# Data for the task
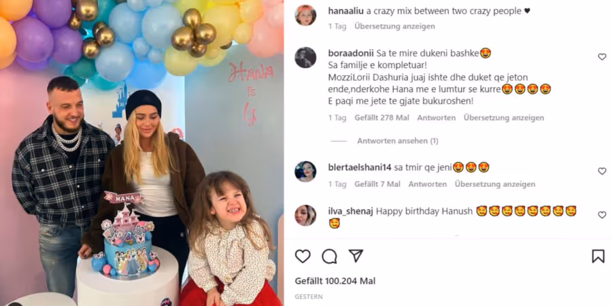Screen dimensions: 612x306
Task: Open the birthday post photo
Action: (141, 153)

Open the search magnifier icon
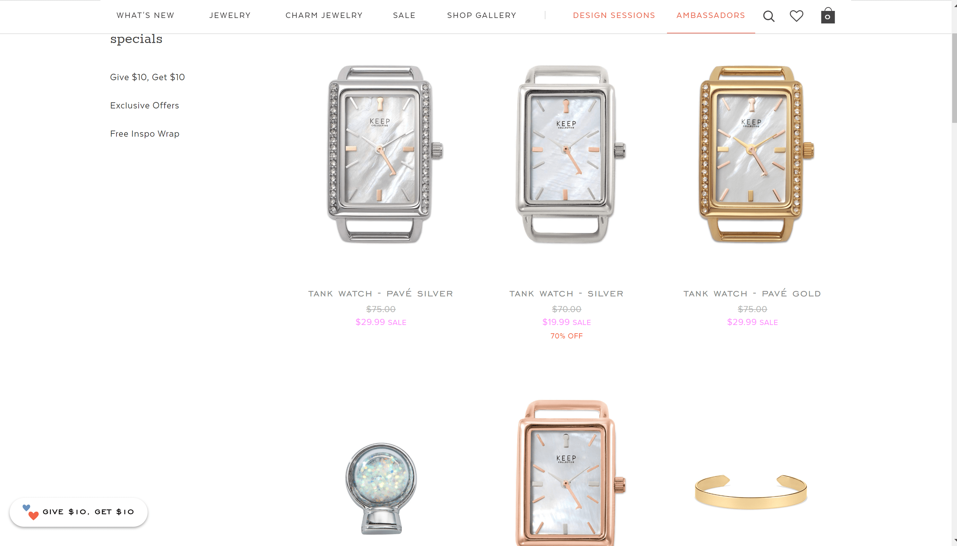tap(769, 16)
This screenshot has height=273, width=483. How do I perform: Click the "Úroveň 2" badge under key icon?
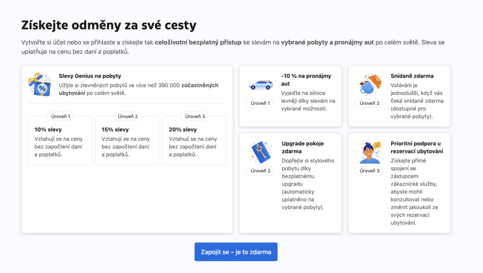[x=260, y=171]
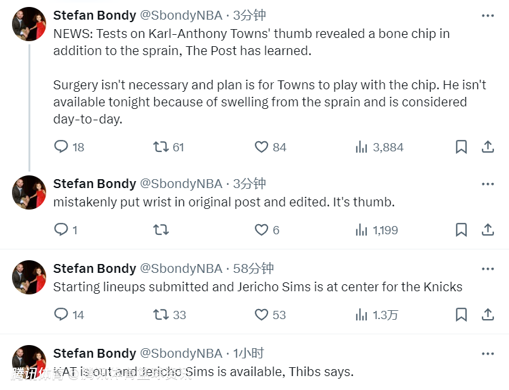This screenshot has height=390, width=509.
Task: Like the Jericho Sims starting lineup tweet
Action: point(262,315)
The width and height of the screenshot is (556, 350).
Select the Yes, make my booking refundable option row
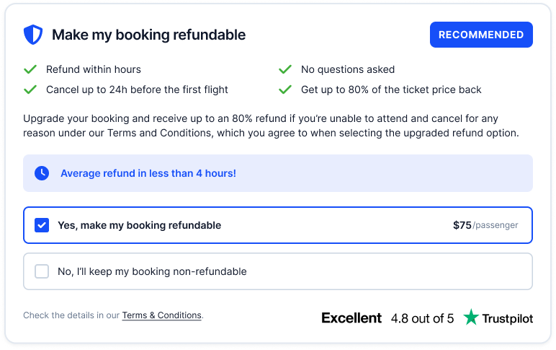coord(278,225)
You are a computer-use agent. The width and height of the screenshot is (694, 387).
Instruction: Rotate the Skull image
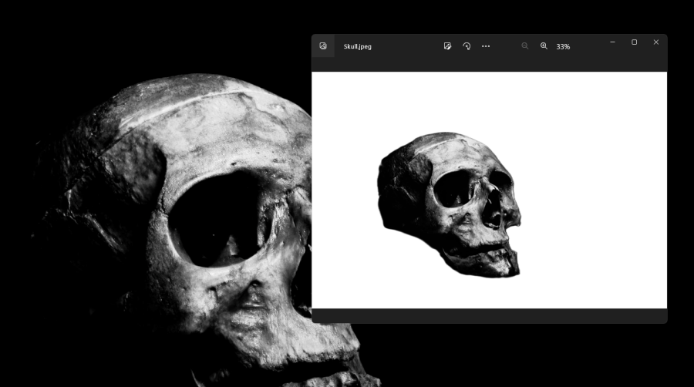[x=467, y=46]
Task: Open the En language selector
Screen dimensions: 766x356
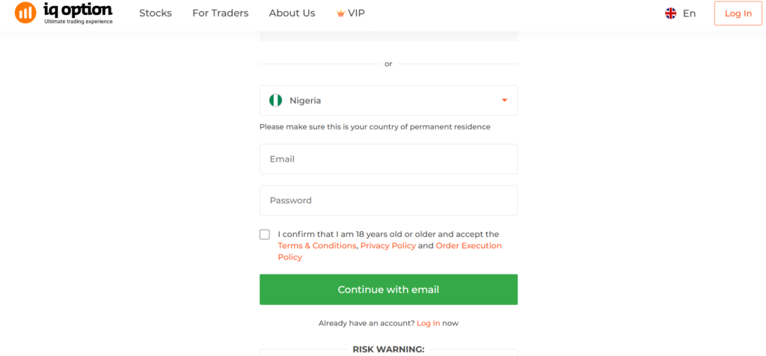Action: [680, 13]
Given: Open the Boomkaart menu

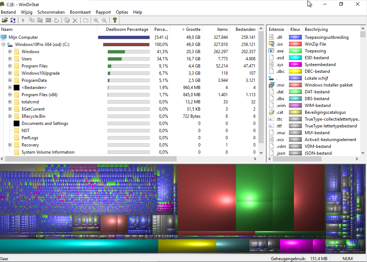Looking at the screenshot, I should coord(80,12).
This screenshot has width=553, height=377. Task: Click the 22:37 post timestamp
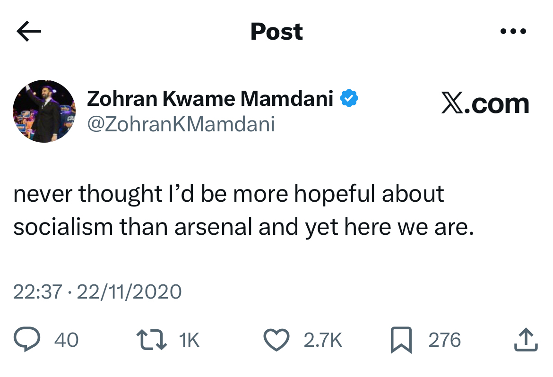point(37,291)
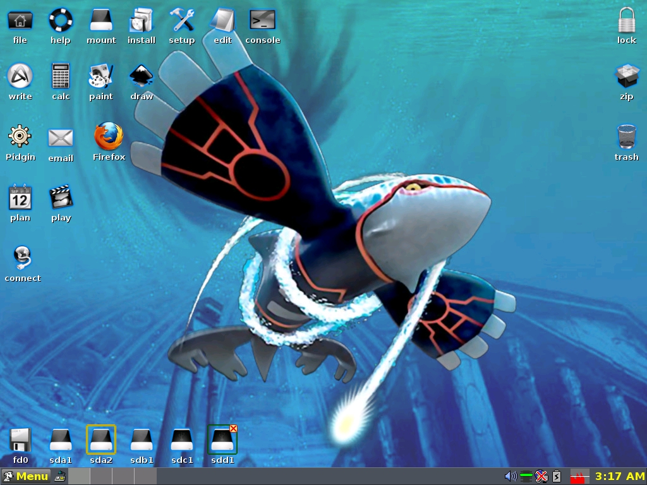Switch to the second virtual desktop pager
This screenshot has height=485, width=647.
[101, 477]
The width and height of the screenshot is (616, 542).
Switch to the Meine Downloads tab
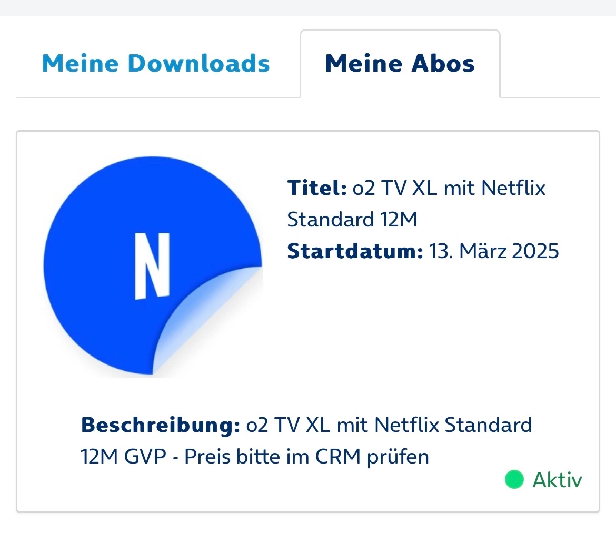point(156,64)
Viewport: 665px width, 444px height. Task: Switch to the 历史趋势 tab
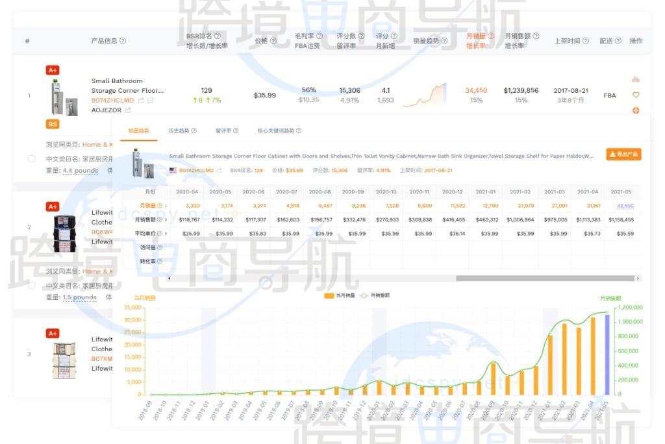[182, 130]
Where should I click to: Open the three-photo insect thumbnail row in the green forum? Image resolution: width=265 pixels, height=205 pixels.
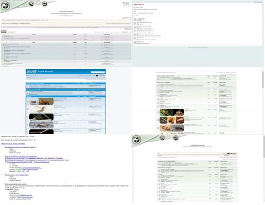pos(172,120)
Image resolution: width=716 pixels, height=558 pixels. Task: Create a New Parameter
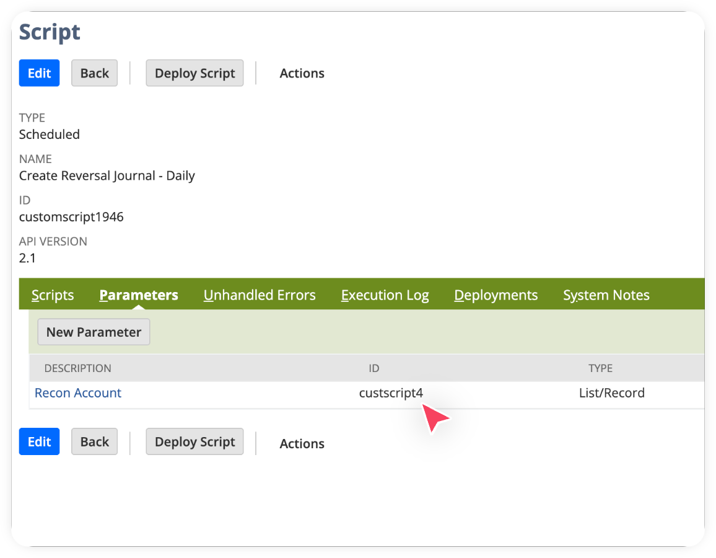[x=94, y=332]
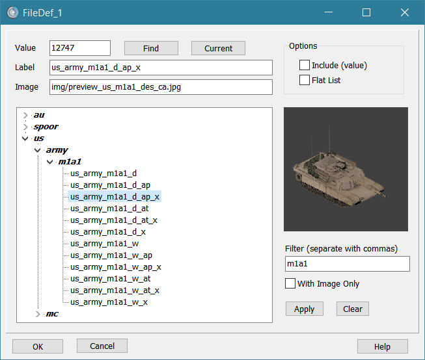Toggle the Flat List checkbox
Image resolution: width=425 pixels, height=360 pixels.
click(x=305, y=80)
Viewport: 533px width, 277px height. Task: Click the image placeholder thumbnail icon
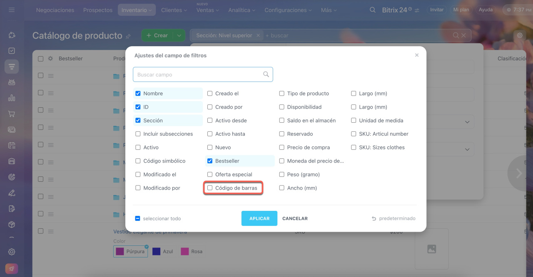pos(431,249)
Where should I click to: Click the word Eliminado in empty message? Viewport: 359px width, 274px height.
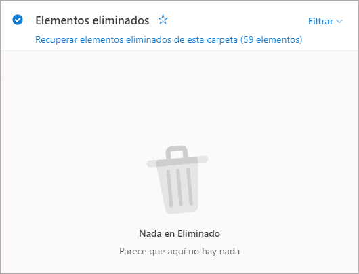[x=198, y=233]
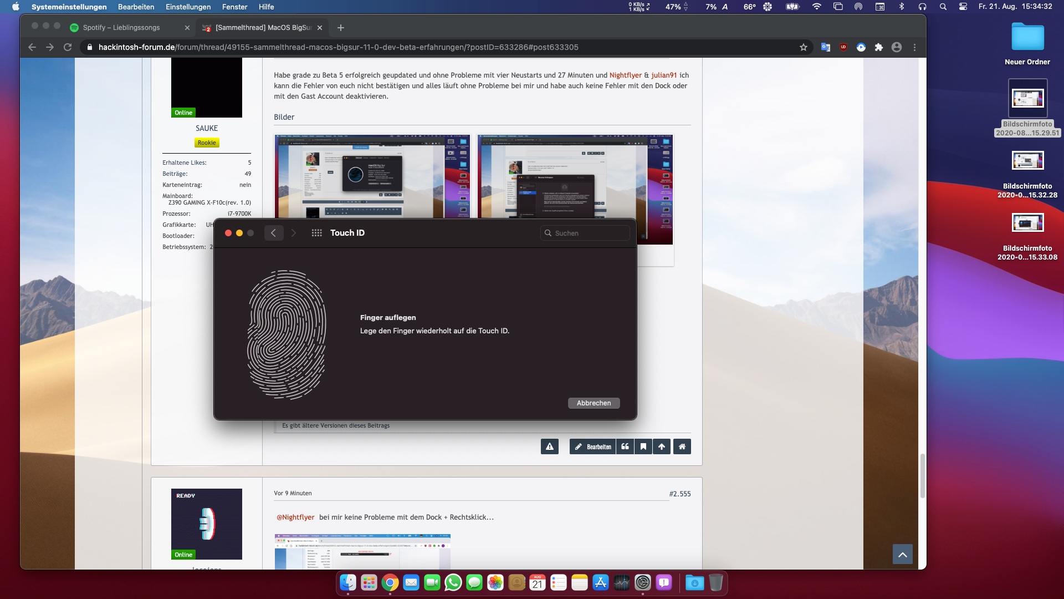The image size is (1064, 599).
Task: Show all preferences via the grid icon
Action: [x=317, y=233]

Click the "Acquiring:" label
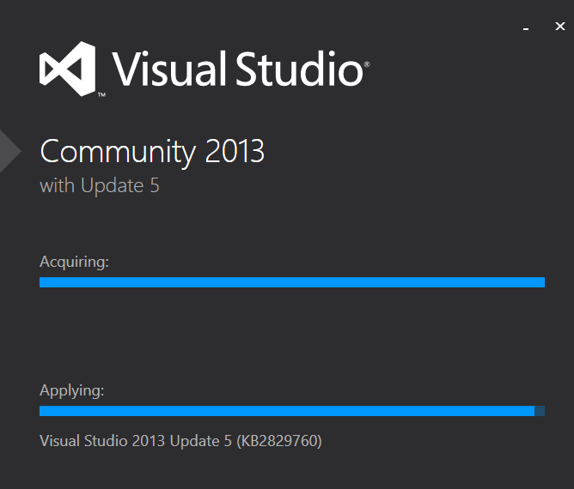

# The problem
Give back every row above word for word, leaving out the pictures.

# Written solution
Screen dimensions: 612x306
Task: Open the birthday post photo
Action: (141, 153)

Open the search magnifier icon
tap(769, 16)
This screenshot has height=273, width=483. How do I perform: Click the "Úroveň 2" badge under key icon?
[x=260, y=171]
This screenshot has height=390, width=509.
Task: Like the Jericho Sims starting lineup tweet
Action: point(262,315)
The width and height of the screenshot is (556, 350).
Select the Yes, make my booking refundable option row
coord(278,225)
You are a computer-use agent. The width and height of the screenshot is (694, 387).
Instruction: Rotate the Skull image
[x=467, y=46]
Task: Open the En language selector
Screen dimensions: 766x356
Action: [680, 13]
Given: Open the Boomkaart menu

Looking at the screenshot, I should coord(80,12).
This screenshot has width=553, height=377. Task: Click the 22:37 post timestamp
point(37,291)
Switch to the second virtual desktop pager
This screenshot has height=485, width=647.
[101, 477]
The width and height of the screenshot is (616, 542).
Switch to the Meine Downloads tab
point(156,64)
Viewport: 665px width, 444px height. Task: Switch to the 历史趋势 tab
[182, 130]
Where should I click to: Open the three-photo insect thumbnail row in the green forum? Image resolution: width=265 pixels, height=205 pixels.
pos(172,120)
Image resolution: width=716 pixels, height=558 pixels. Task: Create a New Parameter
[x=94, y=332]
Toggle the Flat List checkbox
Image resolution: width=425 pixels, height=360 pixels.
click(x=305, y=80)
Viewport: 533px width, 277px height. Task: Click the image placeholder thumbnail icon
pos(431,249)
Where should I click to: Click the word Eliminado in empty message? Viewport: 359px width, 274px height.
[x=198, y=233]
The image size is (1064, 599).
Task: Show all preferences via the grid icon
Action: [x=317, y=233]

Click the "Acquiring:" label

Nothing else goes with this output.